01-01-2020 19:32  Contribution

Dès le décès le 23 décembre 2019 du Général de Corps d’Armée Ahmed Gaid Salah Vice-ministre de la Défense Nationale, Chef d’Etat-Major de  l’Armée Nationale Populaire, Allah Yarhmou, Monsieur le Président de la République a nommé, en sa qualité de Chef suprême des Forces Armées de la République, conformément aux dispositions de l’article 91/1er tiret de la Constitution, le Général-Major CHENGRIHA Said, Commandant des Forces Terrestres, dans les fonctions de Chef d’Etat-Major de l’Armée Nationale Populaire, par intérim.

Au-delà de l’erreur commise dans la rédaction du communiqué de la Présidence de la République, la faute sans nul doute à l’usage du « copier-coller », qui a attribué la charge de Ministre de la Défense Nationale à Monsieur le Président de la République, alors que le gouvernement n’a pas été encore constitué et que ce porte feuille ministériel n’a pas été attribué ; cette nomination d’intérim devrait asseoir,  à mon humble avis, une normalité au sein du ministère de la défense nationale. Et, il appartient à Monsieur le Président de la République, et à lui seul, en sa qualité de Chef suprême des Forces Armées de la République de décider de désigner :

1- un ministre ou un ministre délégué ou sous une toute autre appellation et de choisir pour cette fonction une personnalité civile ou un ex-militaire, officier-Général ou officier supérieur. Cette personne devrait avoir un fort caractère pour pouvoir gérer et administrer avec compétence et autorité, les différentes composantes du ministère de la défense nationale.

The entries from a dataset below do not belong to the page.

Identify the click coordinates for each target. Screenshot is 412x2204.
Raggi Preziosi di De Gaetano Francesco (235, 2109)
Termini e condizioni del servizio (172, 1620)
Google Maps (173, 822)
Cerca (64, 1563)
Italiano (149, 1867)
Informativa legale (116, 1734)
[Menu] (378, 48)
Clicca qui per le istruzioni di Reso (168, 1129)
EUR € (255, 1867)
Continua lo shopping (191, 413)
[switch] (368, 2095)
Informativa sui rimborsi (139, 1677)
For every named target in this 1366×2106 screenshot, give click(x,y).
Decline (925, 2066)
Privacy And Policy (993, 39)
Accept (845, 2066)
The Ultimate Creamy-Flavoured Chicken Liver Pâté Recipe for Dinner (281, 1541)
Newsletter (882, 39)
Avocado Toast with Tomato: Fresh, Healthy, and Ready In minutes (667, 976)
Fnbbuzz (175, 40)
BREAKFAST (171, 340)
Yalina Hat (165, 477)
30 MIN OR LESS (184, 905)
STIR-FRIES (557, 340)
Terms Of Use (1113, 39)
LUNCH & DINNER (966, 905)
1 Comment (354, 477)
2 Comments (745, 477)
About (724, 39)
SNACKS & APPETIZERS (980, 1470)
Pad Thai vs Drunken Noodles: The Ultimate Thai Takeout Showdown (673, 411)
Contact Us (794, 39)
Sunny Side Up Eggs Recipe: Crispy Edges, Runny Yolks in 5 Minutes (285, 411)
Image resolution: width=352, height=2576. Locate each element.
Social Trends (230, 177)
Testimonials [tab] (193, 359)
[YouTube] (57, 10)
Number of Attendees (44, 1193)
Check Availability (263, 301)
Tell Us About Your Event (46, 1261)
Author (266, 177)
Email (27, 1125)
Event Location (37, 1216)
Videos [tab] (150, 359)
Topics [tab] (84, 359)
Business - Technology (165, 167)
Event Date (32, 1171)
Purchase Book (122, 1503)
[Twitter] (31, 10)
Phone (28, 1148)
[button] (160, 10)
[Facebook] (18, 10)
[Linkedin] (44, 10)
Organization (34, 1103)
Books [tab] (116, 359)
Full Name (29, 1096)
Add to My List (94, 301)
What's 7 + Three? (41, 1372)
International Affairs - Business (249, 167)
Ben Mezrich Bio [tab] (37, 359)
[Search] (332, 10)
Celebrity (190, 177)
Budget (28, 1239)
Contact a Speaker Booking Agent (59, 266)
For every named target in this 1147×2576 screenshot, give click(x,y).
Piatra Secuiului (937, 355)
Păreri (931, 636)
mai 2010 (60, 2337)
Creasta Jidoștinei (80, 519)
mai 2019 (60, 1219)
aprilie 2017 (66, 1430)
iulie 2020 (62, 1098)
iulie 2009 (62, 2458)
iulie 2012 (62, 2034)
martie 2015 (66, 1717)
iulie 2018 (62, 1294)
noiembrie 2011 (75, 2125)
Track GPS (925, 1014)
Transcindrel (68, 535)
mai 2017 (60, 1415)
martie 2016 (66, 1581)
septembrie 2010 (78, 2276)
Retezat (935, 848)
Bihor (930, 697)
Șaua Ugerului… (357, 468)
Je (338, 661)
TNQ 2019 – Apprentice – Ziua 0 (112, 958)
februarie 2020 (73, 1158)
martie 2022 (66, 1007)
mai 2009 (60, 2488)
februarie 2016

2- un  Chef d’Etat-Major de l’Armée Nationale Populaire  qui aura pour mission de veiller à la préparation et à l’emploi des Forces armées ainsi qu’à l’articulation de leur organisation et à leur soutien en matière  logistique.

La capacité optimale d’utilisation et la montée en puissance des différentes unités et autres formations militaires opérationnelles et de leur soutien multiforme devant être la seule mission du Chef d’Etat-Major de l’Armée Nationale Populaire. 

Ce faisant, Monsieur le Président de la République entérinera définitivement la séparation de la fonction administrative et réglementaire de gestion de l’administration militaire, confiée à un ministre de la défense nationale ou un ministre délégué ; de la mission d’emploi et de soutien des unités opérationnelles relevant des forces armées, confiée au Chef d’Etat-Major de l’Armée Nationale Populaire. 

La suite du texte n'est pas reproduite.